The expanded value of an algebraic expression of (x + y)n is determined by using the binomial theorem. It’s simple to calculate the value of (x + y)2, (x + y)3, (a + b + c)2 simply by multiplying the number of times by the integer value. The binomial theorem, on the other hand, may be used to obtain the expanded version of (x + y)17 or other expressions with larger integer values. The binomial theorem expansion’s integer value might be a fraction or a negative integer.

**Binomial Theorem**

A great Greek mathematician named Euclids originally mentioned the binomial theorem in the 4th century BC. The binomial theorem explains how to extend the algebraic statement (x + y)n to a sum of terms using individual integers of the variables x and y. Each word in a binomial expansion has a coefficient, which is a numerical value.

The binomial theorem states that the nth power of the sum of two integers a and b may be written as the sum of n + 1 terms of the form for every positive integer n.

The index r takes on the values 0, 1, 2,…, n in the succession of phrases. The formula defines the coefficients, often known as binomial coefficients.

Here n! (also known as the n factorial) is the product of the first n natural integers 1, 2, 3,…, n (where 0! is equal to 1). The coefficients can also be found in what is known as Pascal’s triangle, an array.

The theorem may be used to find permutations, combinations, and probabilities in algebra. Islamic and Chinese mathematicians of the late mediaeval period were aware of the theory for positive integer exponents, n.

**Properties of Binomial Expansion**

- There are n+1 words in all.
- The first phrase is xn, while the last word is yn.
- As we move from the first to the last phrase, the exponent of x decreases by one. The exponent of y increases by one, whereas the exponent of x increases by one. Furthermore, the sum of both exponents in each phrase equals n.
- By multiplying the coefficient of each part by the exponent of x in that word and dividing the product by the number of that term, we can find the coefficient of the following phrase.
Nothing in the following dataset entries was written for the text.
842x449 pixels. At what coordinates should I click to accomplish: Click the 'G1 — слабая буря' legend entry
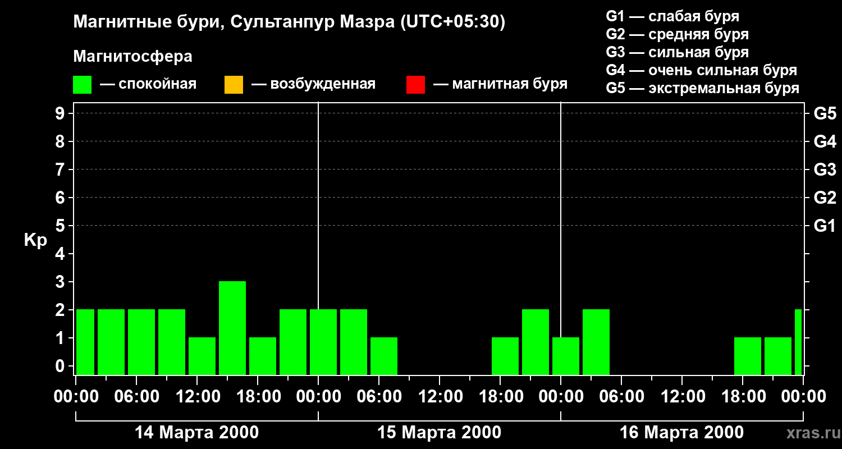(x=672, y=16)
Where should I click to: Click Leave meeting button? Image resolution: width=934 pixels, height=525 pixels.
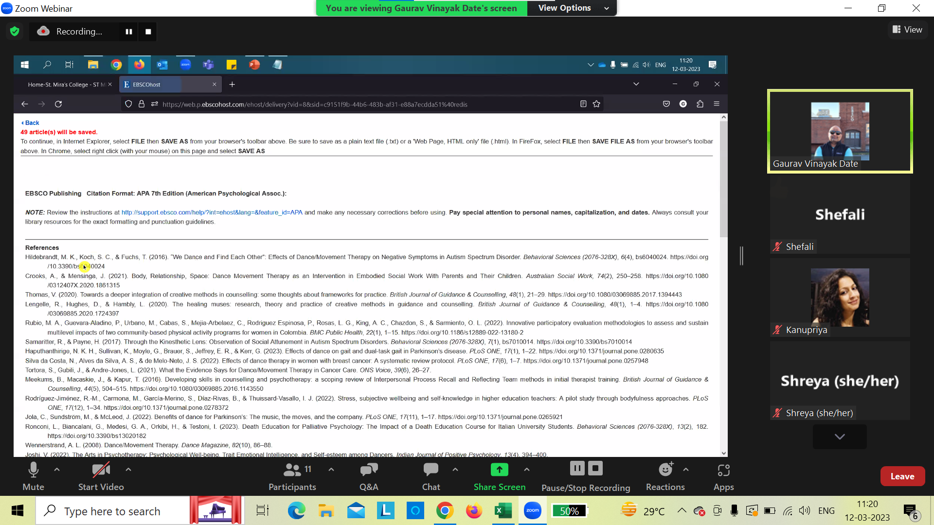coord(902,476)
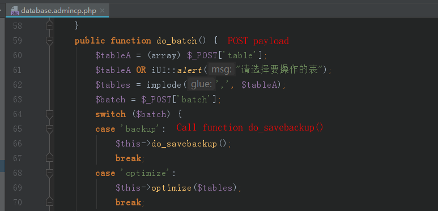The width and height of the screenshot is (438, 211).
Task: Click the fold end marker on line 67
Action: [49, 158]
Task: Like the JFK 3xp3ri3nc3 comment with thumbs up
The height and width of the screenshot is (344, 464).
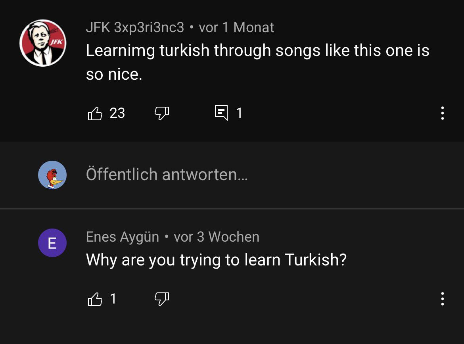Action: 95,113
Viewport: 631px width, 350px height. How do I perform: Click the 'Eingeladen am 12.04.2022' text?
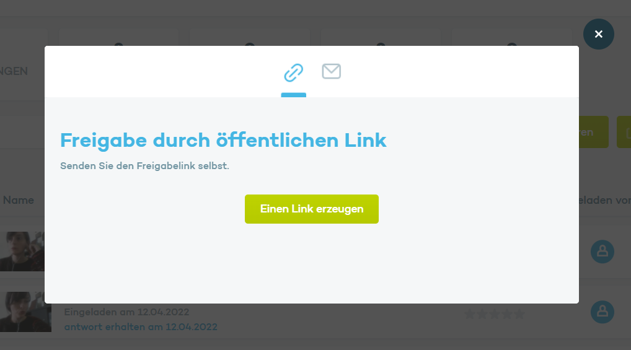coord(127,312)
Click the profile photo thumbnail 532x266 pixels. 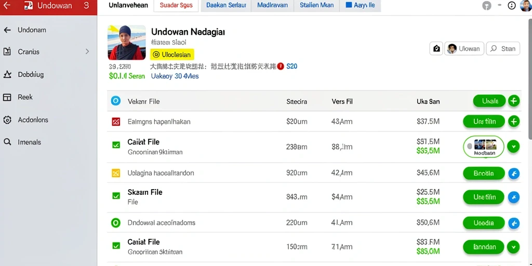click(x=127, y=43)
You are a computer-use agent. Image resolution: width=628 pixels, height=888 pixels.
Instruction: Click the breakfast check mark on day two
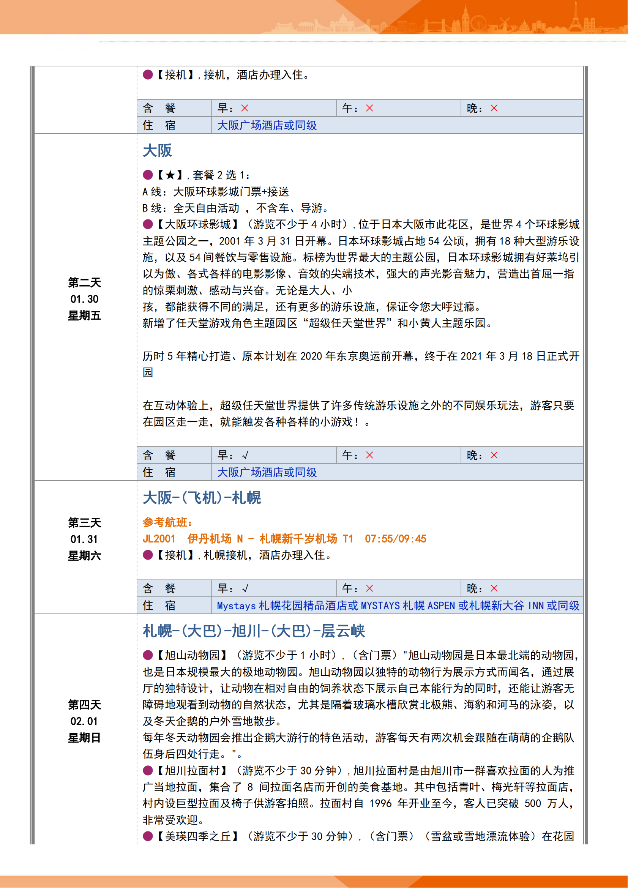[x=245, y=455]
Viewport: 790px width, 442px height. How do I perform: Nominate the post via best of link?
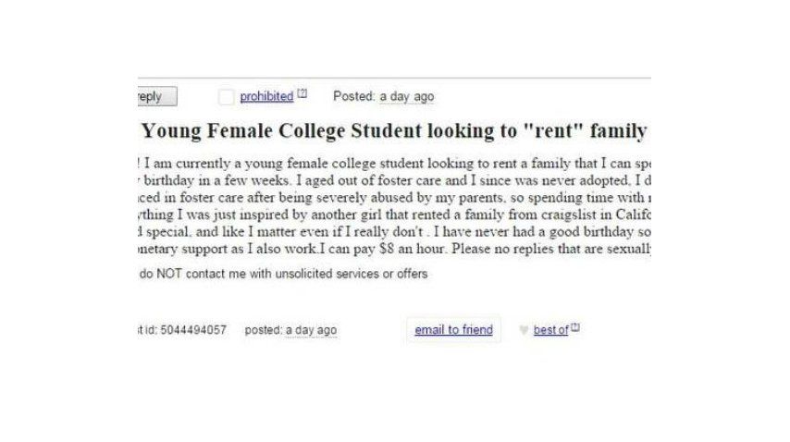point(550,330)
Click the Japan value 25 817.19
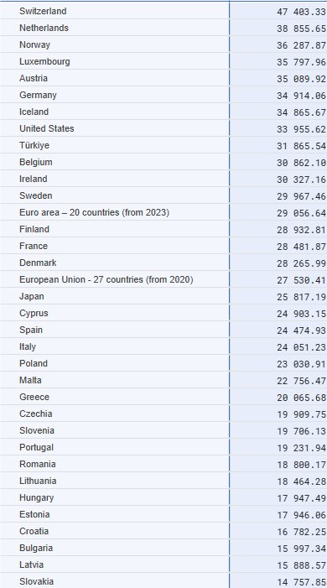The image size is (327, 588). [302, 297]
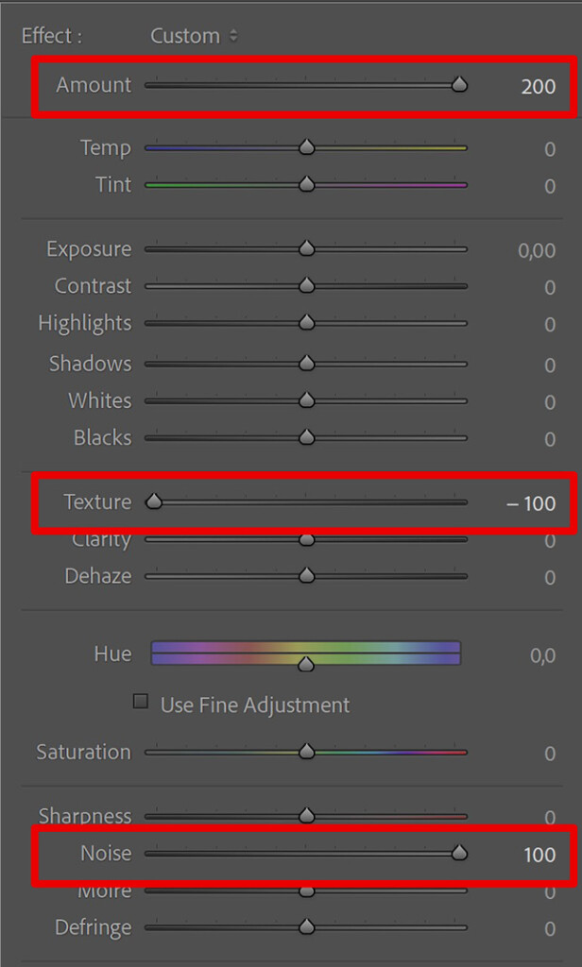Click the Amount slider handle
Viewport: 582px width, 967px height.
pos(459,84)
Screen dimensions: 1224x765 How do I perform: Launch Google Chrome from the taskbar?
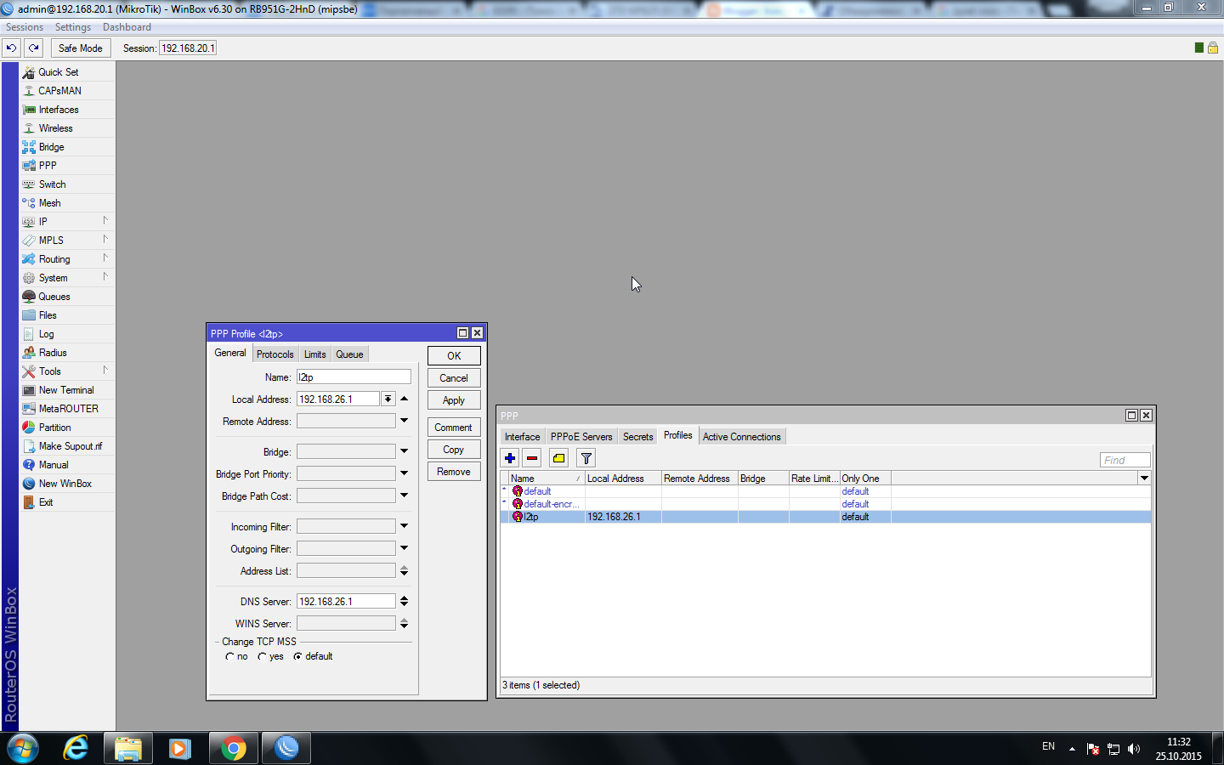click(x=233, y=748)
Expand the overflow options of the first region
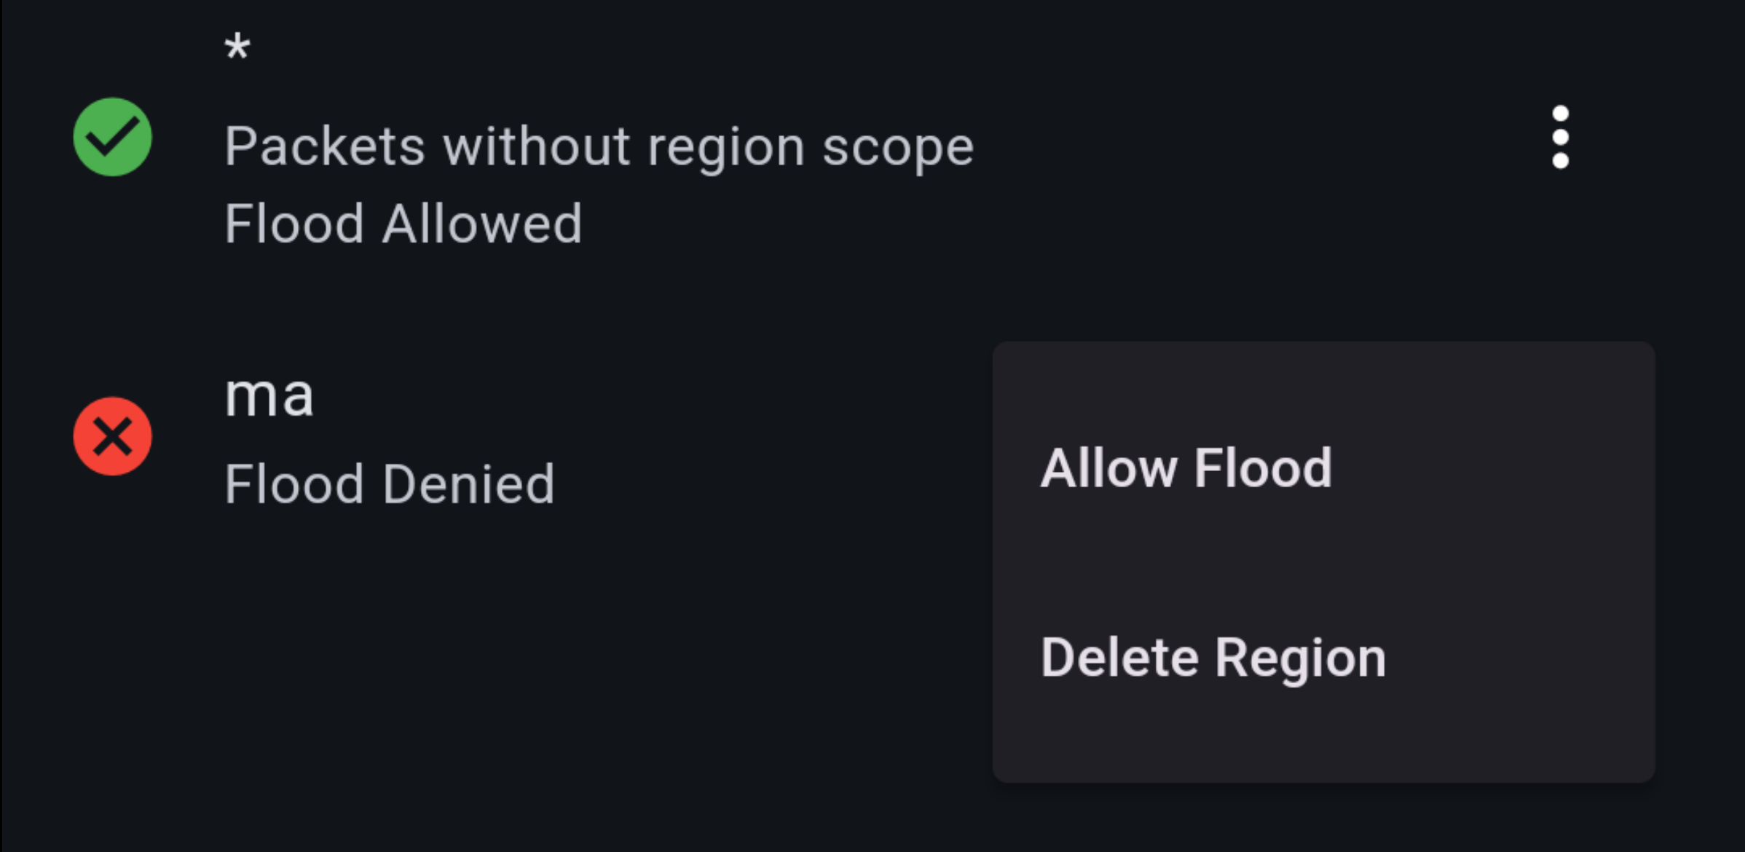The image size is (1745, 852). pyautogui.click(x=1560, y=137)
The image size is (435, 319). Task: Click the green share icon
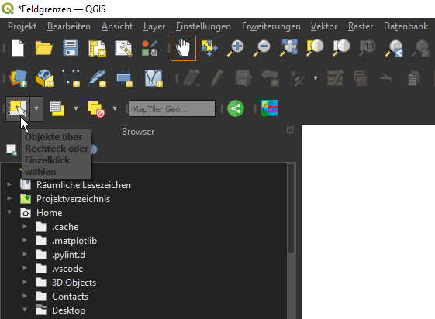tap(236, 108)
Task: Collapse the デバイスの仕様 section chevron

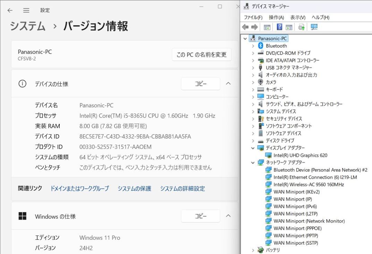Action: [x=228, y=84]
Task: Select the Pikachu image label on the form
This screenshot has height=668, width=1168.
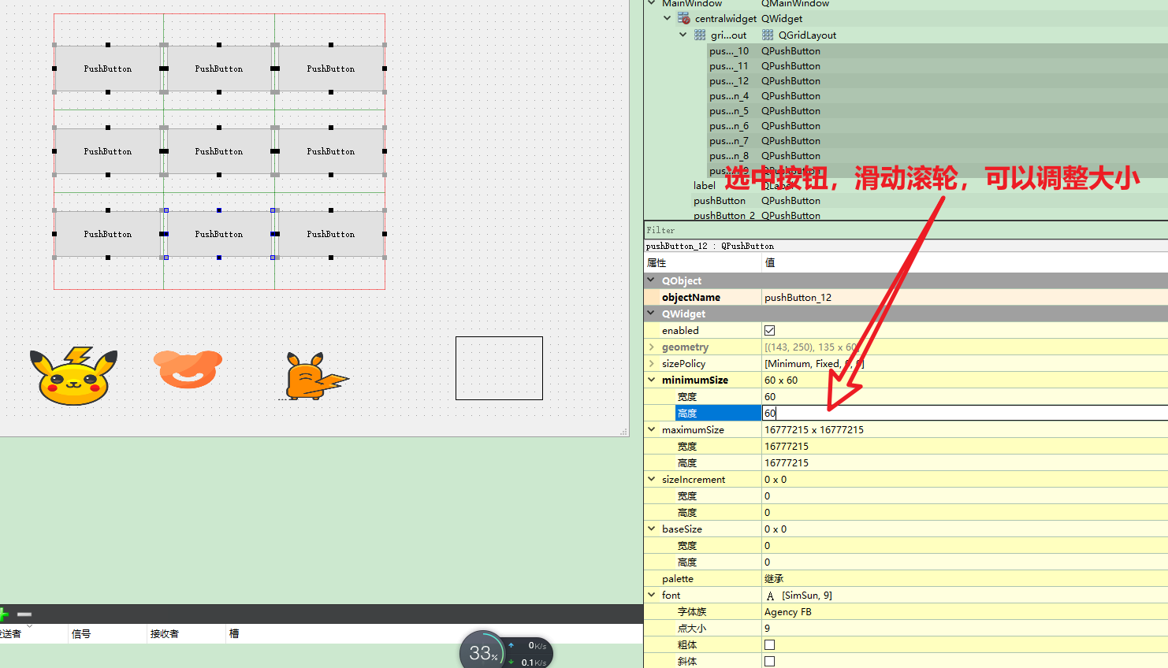Action: pos(73,376)
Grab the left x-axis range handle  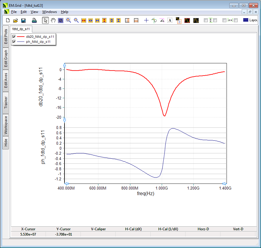tap(67, 184)
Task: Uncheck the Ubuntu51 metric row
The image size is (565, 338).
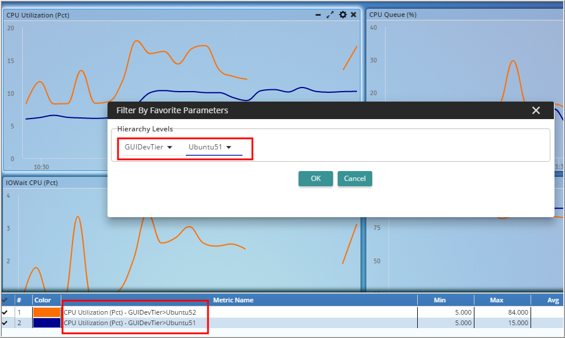Action: [5, 323]
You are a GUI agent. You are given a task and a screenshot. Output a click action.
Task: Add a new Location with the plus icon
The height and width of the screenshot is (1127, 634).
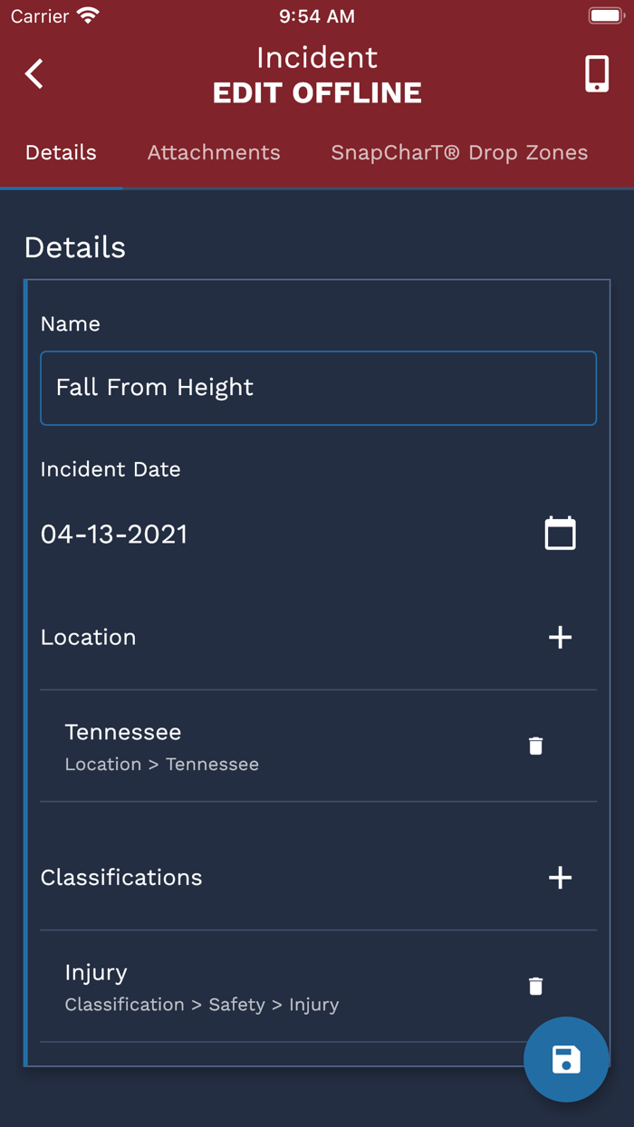coord(560,637)
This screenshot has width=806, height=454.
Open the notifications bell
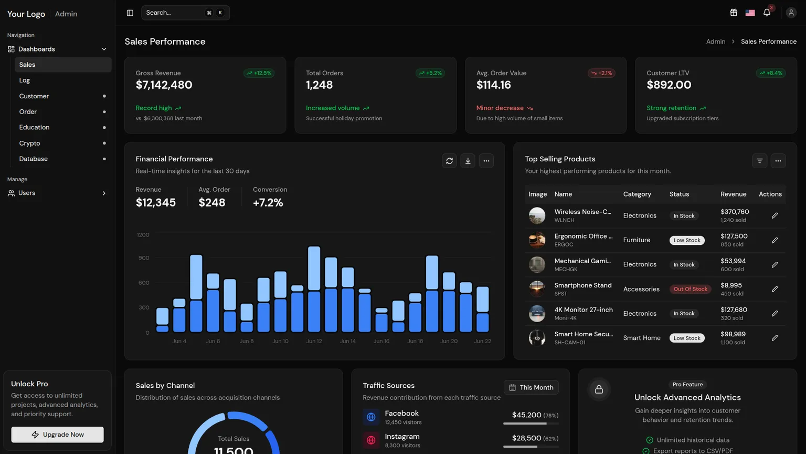pyautogui.click(x=767, y=13)
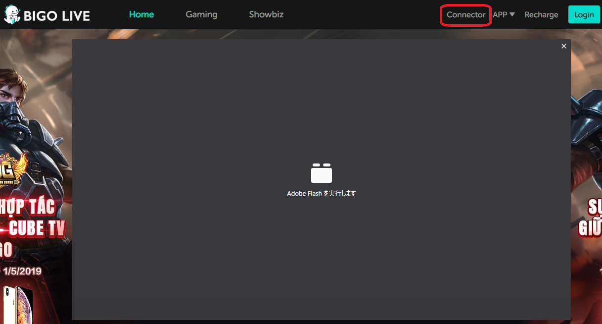Viewport: 602px width, 324px height.
Task: Open the Gaming tab
Action: [201, 14]
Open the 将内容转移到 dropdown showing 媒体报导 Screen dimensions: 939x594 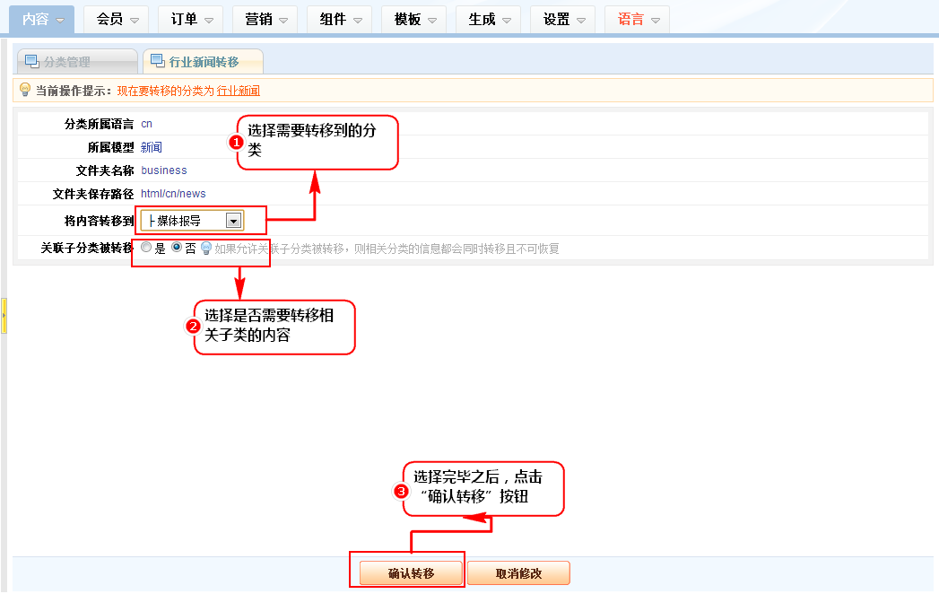(233, 220)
**Properties of Binomial Theorem**

- Every binomial expansion has one more term than the power of the binomial.
- When the exponents of each term in the expansion are totalled, the result is a sum equal to the binomial power.
- With each subsequent term in the expansion, the powers of the first term in the binomial fall by one, while the powers of the second term grow by one.
- It’s worth noting that the coefficients are symmetrical.

**Binomial Theorem for Negative Index**

When applying the binomial theorem to negative integers, we first set the upper limit of the sum to infinity; the sum will then only converge under specific conditions. Second, we use complex values of n to extend the definition of the binomial coefficient.

If x is a complex number, then xk is defined for every non-negative integer k — we just multiply twice and define x0 = 1 (even if x = 0). However, unless the value is a positive real, defining a non-integer power of a complex number is difficult.

**Conclusion**

Now that we have proved the binomial theorem for negative index n, we may deduce that:

When the condition is true for any integral n, then when n is negative, |x|1

To answer basic mathematics issues, Newton devised the binomial series. Since the binomial series is such a basic mathematical tool, it’s important to have a strong understanding of it so you can utilise it in a variety of scenarios. The above guide is an easy way for you to understand binomial theorem and binomial theorem for negative indexes.